Open Source Software Projects
I've got several Open Source software projects I'm either working on or have plans to work on sometime in the future. When they reach some level of functionality, I'll post them on Freshmeat. Until then, I'll describe them here and post the any useless, unstable versions. :-)
The As Yet Unnamed Backup Program
I currently have seven physical computers and at least four virtual computers (see VMware) that I wish to back up. Add to that about four other machines out on the Internet that have data I want backed up. I figure the total amount of disk space I have that may need backing up is just under 350 gigabytes. I've used programs such as Arkeia from Knox Software. I liked Arkeia, but found it lacking on a few issues:
- It's not Open Source.
- While they do have a home license, it is limited to two machines (a policy that doesn't appear to have any teeth in the software). I priced a four machine solution and the response was ridiculous!

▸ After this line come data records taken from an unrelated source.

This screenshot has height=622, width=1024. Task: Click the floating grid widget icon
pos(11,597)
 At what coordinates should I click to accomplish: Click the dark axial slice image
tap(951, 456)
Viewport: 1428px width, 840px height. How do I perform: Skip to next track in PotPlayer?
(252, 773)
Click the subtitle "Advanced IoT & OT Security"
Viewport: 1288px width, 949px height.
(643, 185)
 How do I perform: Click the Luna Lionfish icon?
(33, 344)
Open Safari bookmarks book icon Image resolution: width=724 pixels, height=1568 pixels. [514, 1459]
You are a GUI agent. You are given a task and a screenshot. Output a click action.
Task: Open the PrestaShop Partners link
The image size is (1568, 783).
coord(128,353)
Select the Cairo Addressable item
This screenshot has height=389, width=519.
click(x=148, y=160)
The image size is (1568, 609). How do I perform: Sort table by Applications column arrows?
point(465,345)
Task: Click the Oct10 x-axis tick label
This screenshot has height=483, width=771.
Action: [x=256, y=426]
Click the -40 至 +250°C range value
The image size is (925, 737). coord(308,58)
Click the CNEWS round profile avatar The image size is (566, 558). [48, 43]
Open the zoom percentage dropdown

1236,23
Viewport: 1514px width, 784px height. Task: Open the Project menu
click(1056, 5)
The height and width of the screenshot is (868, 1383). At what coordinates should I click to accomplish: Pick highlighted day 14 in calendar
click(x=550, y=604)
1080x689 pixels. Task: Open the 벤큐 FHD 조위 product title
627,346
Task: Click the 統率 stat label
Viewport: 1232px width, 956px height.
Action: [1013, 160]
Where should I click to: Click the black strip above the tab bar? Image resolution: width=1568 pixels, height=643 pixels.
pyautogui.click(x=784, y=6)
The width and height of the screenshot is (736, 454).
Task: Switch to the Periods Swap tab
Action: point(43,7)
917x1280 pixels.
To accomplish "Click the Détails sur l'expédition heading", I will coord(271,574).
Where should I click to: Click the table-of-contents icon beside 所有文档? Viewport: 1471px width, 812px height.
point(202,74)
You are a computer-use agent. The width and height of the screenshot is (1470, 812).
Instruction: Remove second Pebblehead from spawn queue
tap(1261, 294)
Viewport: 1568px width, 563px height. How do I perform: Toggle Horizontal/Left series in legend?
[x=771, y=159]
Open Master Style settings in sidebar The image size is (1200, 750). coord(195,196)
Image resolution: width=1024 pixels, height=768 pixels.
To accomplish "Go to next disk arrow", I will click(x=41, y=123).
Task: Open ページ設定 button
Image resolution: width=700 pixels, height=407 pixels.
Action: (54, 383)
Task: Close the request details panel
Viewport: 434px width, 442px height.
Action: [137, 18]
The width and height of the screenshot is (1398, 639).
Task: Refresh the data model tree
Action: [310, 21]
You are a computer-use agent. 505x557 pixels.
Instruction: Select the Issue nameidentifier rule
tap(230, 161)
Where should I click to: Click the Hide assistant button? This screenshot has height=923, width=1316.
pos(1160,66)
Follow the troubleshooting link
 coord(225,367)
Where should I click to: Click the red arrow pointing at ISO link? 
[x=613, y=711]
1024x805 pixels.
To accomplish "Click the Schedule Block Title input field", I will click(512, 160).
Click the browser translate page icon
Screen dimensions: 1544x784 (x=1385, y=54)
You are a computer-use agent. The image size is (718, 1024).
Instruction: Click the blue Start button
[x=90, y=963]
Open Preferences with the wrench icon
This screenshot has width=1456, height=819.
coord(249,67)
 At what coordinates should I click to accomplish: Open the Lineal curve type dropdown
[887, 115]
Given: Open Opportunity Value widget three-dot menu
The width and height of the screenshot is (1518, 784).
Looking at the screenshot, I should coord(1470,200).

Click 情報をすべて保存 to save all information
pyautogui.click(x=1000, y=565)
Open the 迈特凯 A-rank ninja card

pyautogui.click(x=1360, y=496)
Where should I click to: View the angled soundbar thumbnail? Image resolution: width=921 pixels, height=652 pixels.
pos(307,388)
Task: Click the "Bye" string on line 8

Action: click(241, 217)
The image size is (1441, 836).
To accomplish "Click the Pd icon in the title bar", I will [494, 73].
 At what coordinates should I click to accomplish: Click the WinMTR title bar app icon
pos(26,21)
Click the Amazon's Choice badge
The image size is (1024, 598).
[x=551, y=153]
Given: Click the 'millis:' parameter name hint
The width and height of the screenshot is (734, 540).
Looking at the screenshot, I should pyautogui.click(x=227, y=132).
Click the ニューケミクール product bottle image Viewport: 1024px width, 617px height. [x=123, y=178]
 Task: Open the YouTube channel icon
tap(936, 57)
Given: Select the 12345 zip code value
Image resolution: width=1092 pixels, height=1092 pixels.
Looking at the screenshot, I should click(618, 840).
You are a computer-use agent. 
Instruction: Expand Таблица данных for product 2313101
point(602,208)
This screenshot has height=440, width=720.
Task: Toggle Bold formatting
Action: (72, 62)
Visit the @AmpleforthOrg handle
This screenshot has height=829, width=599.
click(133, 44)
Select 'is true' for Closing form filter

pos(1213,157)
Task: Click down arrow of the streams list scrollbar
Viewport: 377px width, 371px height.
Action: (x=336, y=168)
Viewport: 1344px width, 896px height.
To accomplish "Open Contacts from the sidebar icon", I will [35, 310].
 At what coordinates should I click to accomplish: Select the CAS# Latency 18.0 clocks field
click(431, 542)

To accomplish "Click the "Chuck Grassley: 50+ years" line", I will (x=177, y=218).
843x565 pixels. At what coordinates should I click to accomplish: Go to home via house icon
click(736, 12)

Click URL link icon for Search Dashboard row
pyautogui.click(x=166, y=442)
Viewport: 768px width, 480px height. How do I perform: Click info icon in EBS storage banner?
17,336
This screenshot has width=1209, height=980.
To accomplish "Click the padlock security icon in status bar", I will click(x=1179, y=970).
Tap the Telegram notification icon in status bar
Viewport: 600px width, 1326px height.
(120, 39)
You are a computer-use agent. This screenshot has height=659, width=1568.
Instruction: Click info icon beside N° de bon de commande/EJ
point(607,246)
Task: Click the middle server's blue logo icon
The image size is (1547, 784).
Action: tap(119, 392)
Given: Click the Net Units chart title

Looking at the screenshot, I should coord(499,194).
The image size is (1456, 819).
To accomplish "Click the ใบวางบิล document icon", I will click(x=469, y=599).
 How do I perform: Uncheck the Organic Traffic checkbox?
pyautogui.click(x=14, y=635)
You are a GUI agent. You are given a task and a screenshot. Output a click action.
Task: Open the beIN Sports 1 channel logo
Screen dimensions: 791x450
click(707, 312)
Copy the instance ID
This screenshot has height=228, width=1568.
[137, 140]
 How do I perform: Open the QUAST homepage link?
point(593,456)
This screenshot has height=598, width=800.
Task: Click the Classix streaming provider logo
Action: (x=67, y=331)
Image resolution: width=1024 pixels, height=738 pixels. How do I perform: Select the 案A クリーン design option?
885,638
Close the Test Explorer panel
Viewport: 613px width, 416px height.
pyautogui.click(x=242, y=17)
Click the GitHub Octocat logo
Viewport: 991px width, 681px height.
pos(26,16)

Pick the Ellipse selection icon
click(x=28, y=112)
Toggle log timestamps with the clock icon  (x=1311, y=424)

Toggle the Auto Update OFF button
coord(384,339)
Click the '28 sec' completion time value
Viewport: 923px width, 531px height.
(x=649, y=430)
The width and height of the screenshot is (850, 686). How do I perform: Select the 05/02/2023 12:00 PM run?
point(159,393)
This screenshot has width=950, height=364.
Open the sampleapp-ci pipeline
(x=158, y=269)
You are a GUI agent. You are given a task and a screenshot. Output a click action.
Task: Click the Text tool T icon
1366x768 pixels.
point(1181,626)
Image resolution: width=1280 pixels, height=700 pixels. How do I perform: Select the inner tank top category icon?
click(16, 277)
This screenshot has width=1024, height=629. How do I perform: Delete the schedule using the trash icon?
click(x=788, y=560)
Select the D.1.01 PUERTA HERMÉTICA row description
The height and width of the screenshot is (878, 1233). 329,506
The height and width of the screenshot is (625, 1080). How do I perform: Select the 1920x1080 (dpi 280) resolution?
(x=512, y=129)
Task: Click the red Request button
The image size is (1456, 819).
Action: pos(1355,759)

- It only backs up to tape. The tape I have is a 4 gigabyte (8G compressed) QIC drive. The tapes are around $30 each. Even with 2-to-1 compression I'm looking at 44 tapes for $1320 to back everything up. Also, tapes go bad after a while.
- Two different times something went wrong during a backup. I had to restart the server as well as all the host programs. The database got confused and insisted I was still running a backup. I had to completely blow away Arkeia, reinstall it, and reconfigure everything to get it working again. I'm sure it was some simple thing that was keeping it from working, but since it's not Open Source, I couldn't dig into it to find out.
I looked at Amanda but found that it also seemed to eventually back up to tape and support for backing up Windows(TM) systems was limited to SMB mounts. I did like the concept Amanda has of storing information into a large staging area before dumping it to tape.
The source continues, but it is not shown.